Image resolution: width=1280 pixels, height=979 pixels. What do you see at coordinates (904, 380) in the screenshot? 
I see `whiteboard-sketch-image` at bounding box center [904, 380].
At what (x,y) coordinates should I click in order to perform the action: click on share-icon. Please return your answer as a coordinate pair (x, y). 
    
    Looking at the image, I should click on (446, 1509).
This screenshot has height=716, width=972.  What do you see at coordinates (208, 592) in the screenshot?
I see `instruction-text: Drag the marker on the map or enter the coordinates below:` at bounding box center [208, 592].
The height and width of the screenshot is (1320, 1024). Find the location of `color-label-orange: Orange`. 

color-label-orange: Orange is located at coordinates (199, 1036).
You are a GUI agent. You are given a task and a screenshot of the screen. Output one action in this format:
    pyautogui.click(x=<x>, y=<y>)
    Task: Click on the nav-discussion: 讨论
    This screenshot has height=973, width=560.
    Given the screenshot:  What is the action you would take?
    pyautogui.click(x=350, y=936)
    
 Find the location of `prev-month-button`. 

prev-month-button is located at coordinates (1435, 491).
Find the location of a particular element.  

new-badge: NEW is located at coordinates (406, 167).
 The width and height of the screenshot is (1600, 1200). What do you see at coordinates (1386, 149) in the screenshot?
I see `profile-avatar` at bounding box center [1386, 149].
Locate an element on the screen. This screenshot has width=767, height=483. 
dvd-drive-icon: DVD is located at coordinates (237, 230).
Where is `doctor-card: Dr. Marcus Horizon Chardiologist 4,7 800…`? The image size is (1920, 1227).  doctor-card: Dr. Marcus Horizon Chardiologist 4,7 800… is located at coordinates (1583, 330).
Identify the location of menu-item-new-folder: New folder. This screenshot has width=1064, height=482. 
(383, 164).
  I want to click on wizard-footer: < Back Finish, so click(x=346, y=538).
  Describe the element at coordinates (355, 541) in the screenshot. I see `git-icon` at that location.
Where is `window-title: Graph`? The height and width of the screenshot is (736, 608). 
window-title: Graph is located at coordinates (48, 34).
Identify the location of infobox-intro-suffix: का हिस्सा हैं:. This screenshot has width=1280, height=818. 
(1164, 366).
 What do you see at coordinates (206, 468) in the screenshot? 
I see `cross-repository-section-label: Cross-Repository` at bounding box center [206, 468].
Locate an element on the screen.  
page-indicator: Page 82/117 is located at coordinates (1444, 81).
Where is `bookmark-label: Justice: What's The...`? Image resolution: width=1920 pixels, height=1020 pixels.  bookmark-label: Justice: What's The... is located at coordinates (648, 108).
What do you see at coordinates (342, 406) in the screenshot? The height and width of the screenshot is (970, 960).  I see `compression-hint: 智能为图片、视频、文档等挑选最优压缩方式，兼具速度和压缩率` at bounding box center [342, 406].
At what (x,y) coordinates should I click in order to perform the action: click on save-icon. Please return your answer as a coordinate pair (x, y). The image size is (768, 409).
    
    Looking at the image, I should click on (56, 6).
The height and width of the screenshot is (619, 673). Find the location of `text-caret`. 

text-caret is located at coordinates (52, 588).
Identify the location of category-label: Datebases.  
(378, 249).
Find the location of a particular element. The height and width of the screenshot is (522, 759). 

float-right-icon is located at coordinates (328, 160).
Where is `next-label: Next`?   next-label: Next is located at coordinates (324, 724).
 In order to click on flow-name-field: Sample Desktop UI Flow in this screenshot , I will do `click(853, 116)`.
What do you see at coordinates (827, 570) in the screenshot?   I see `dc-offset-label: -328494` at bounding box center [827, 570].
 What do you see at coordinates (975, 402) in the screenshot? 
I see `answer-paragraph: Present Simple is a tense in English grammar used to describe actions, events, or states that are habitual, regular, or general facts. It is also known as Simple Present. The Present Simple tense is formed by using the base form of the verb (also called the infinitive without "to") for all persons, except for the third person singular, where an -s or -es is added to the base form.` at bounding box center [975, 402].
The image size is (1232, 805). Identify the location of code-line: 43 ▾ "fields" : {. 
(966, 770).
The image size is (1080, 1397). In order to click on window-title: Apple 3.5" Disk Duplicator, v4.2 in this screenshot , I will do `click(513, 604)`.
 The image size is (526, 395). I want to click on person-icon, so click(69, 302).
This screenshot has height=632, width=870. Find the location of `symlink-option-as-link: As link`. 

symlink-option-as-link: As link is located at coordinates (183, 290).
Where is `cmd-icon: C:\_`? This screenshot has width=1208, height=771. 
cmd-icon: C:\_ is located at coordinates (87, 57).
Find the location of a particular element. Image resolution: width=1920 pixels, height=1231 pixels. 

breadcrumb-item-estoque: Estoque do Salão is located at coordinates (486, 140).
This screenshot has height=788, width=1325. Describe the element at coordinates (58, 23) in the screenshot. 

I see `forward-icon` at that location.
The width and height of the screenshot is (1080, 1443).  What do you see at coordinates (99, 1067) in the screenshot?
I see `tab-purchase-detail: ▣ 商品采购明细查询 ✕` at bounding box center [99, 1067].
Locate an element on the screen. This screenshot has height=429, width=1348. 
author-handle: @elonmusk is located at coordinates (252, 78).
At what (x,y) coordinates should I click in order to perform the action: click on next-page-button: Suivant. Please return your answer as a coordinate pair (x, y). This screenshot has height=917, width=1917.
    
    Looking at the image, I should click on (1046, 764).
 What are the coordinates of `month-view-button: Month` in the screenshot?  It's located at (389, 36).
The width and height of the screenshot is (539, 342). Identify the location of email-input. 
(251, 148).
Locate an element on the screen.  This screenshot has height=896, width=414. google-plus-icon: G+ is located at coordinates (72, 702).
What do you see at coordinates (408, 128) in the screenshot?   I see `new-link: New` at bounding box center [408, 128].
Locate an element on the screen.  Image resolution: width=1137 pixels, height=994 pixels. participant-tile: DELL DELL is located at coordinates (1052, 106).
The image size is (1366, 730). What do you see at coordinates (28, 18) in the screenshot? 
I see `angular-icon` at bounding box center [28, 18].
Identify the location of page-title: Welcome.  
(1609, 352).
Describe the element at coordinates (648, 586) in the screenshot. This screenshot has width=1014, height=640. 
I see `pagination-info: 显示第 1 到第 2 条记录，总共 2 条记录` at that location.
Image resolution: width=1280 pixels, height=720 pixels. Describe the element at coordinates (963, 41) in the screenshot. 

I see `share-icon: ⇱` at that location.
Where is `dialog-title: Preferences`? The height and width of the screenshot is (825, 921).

| What the exercise asks |
Write out all the entries again, switching every "Find the location of" to "Locate" and leaving the rest unchanged.

| Response area |
Image resolution: width=1280 pixels, height=979 pixels. What do you see at coordinates (904, 380) in the screenshot? 
I see `whiteboard-sketch-image` at bounding box center [904, 380].
At what (x,y) coordinates should I click in order to perform the action: click on share-icon. Please return your answer as a coordinate pair (x, y). 
    
    Looking at the image, I should click on (446, 1509).
This screenshot has height=716, width=972.  What do you see at coordinates (208, 592) in the screenshot?
I see `instruction-text: Drag the marker on the map or enter the coordinates below:` at bounding box center [208, 592].
The height and width of the screenshot is (1320, 1024). Locate `color-label-orange: Orange`. 

color-label-orange: Orange is located at coordinates (199, 1036).
You are a GUI agent. You are given a task and a screenshot of the screen. Output one action in this format:
    pyautogui.click(x=<x>, y=<y>)
    Task: Click on the nav-discussion: 讨论
    This screenshot has height=973, width=560.
    Given the screenshot:  What is the action you would take?
    pyautogui.click(x=350, y=936)
    
 Locate `prev-month-button`. 

prev-month-button is located at coordinates (1435, 491).
Locate a particular element.  

new-badge: NEW is located at coordinates (406, 167).
 The width and height of the screenshot is (1600, 1200). What do you see at coordinates (1386, 149) in the screenshot?
I see `profile-avatar` at bounding box center [1386, 149].
Locate an element on the screen. This screenshot has width=767, height=483. 
dvd-drive-icon: DVD is located at coordinates (237, 230).
Where is `doctor-card: Dr. Marcus Horizon Chardiologist 4,7 800…`? The image size is (1920, 1227).  doctor-card: Dr. Marcus Horizon Chardiologist 4,7 800… is located at coordinates (1583, 330).
Identify the location of menu-item-new-folder: New folder. This screenshot has width=1064, height=482. 
(383, 164).
  I want to click on wizard-footer: < Back Finish, so click(x=346, y=538).
  Describe the element at coordinates (355, 541) in the screenshot. I see `git-icon` at that location.
Where is `window-title: Graph`? The height and width of the screenshot is (736, 608). 
window-title: Graph is located at coordinates (48, 34).
Identify the location of infobox-intro-suffix: का हिस्सा हैं:. This screenshot has width=1280, height=818. 
(1164, 366).
 What do you see at coordinates (206, 468) in the screenshot? 
I see `cross-repository-section-label: Cross-Repository` at bounding box center [206, 468].
Locate an element on the screen.  
page-indicator: Page 82/117 is located at coordinates (1444, 81).
Where is `bookmark-label: Justice: What's The...`? Image resolution: width=1920 pixels, height=1020 pixels.  bookmark-label: Justice: What's The... is located at coordinates (648, 108).
What do you see at coordinates (342, 406) in the screenshot? The height and width of the screenshot is (970, 960).  I see `compression-hint: 智能为图片、视频、文档等挑选最优压缩方式，兼具速度和压缩率` at bounding box center [342, 406].
At what (x,y) coordinates should I click in order to perform the action: click on save-icon. Please return your answer as a coordinate pair (x, y). The image size is (768, 409).
    
    Looking at the image, I should click on (56, 6).
The height and width of the screenshot is (619, 673). Locate `text-caret`. 

text-caret is located at coordinates (52, 588).
Identify the location of category-label: Datebases.  
(378, 249).
Locate a particular element. The height and width of the screenshot is (522, 759). 

float-right-icon is located at coordinates (328, 160).
Where is `next-label: Next`?   next-label: Next is located at coordinates (324, 724).
 In order to click on flow-name-field: Sample Desktop UI Flow in this screenshot , I will do `click(853, 116)`.
What do you see at coordinates (827, 570) in the screenshot?   I see `dc-offset-label: -328494` at bounding box center [827, 570].
 What do you see at coordinates (975, 402) in the screenshot? 
I see `answer-paragraph: Present Simple is a tense in English grammar used to describe actions, events, or states that are habitual, regular, or general facts. It is also known as Simple Present. The Present Simple tense is formed by using the base form of the verb (also called the infinitive without "to") for all persons, except for the third person singular, where an -s or -es is added to the base form.` at bounding box center [975, 402].
The image size is (1232, 805). Identify the location of code-line: 43 ▾ "fields" : {. 
(966, 770).
The image size is (1080, 1397). In order to click on window-title: Apple 3.5" Disk Duplicator, v4.2 in this screenshot , I will do `click(513, 604)`.
 The image size is (526, 395). I want to click on person-icon, so click(69, 302).
This screenshot has height=632, width=870. Locate `symlink-option-as-link: As link`. 

symlink-option-as-link: As link is located at coordinates (183, 290).
Where is `cmd-icon: C:\_`? This screenshot has width=1208, height=771. 
cmd-icon: C:\_ is located at coordinates (87, 57).
Locate a particular element. Image resolution: width=1920 pixels, height=1231 pixels. 

breadcrumb-item-estoque: Estoque do Salão is located at coordinates (486, 140).
This screenshot has height=788, width=1325. Describe the element at coordinates (58, 23) in the screenshot. 

I see `forward-icon` at that location.
The width and height of the screenshot is (1080, 1443).  What do you see at coordinates (99, 1067) in the screenshot?
I see `tab-purchase-detail: ▣ 商品采购明细查询 ✕` at bounding box center [99, 1067].
Locate an element on the screen. This screenshot has height=429, width=1348. 
author-handle: @elonmusk is located at coordinates (252, 78).
At what (x,y) coordinates should I click in order to perform the action: click on next-page-button: Suivant. Please return your answer as a coordinate pair (x, y). This screenshot has height=917, width=1917.
    
    Looking at the image, I should click on (1046, 764).
 What are the coordinates of `month-view-button: Month` in the screenshot?  It's located at (389, 36).
The width and height of the screenshot is (539, 342). Identify the location of email-input. 
(251, 148).
Locate an element on the screen.  This screenshot has height=896, width=414. google-plus-icon: G+ is located at coordinates (72, 702).
What do you see at coordinates (408, 128) in the screenshot?   I see `new-link: New` at bounding box center [408, 128].
Locate an element on the screen.  Image resolution: width=1137 pixels, height=994 pixels. participant-tile: DELL DELL is located at coordinates (1052, 106).
The image size is (1366, 730). What do you see at coordinates (28, 18) in the screenshot? 
I see `angular-icon` at bounding box center [28, 18].
Identify the location of page-title: Welcome.  
(1609, 352).
Describe the element at coordinates (648, 586) in the screenshot. This screenshot has width=1014, height=640. 
I see `pagination-info: 显示第 1 到第 2 条记录，总共 2 条记录` at that location.
Image resolution: width=1280 pixels, height=720 pixels. Describe the element at coordinates (963, 41) in the screenshot. 

I see `share-icon: ⇱` at that location.
Where is `dialog-title: Preferences`? The height and width of the screenshot is (825, 921).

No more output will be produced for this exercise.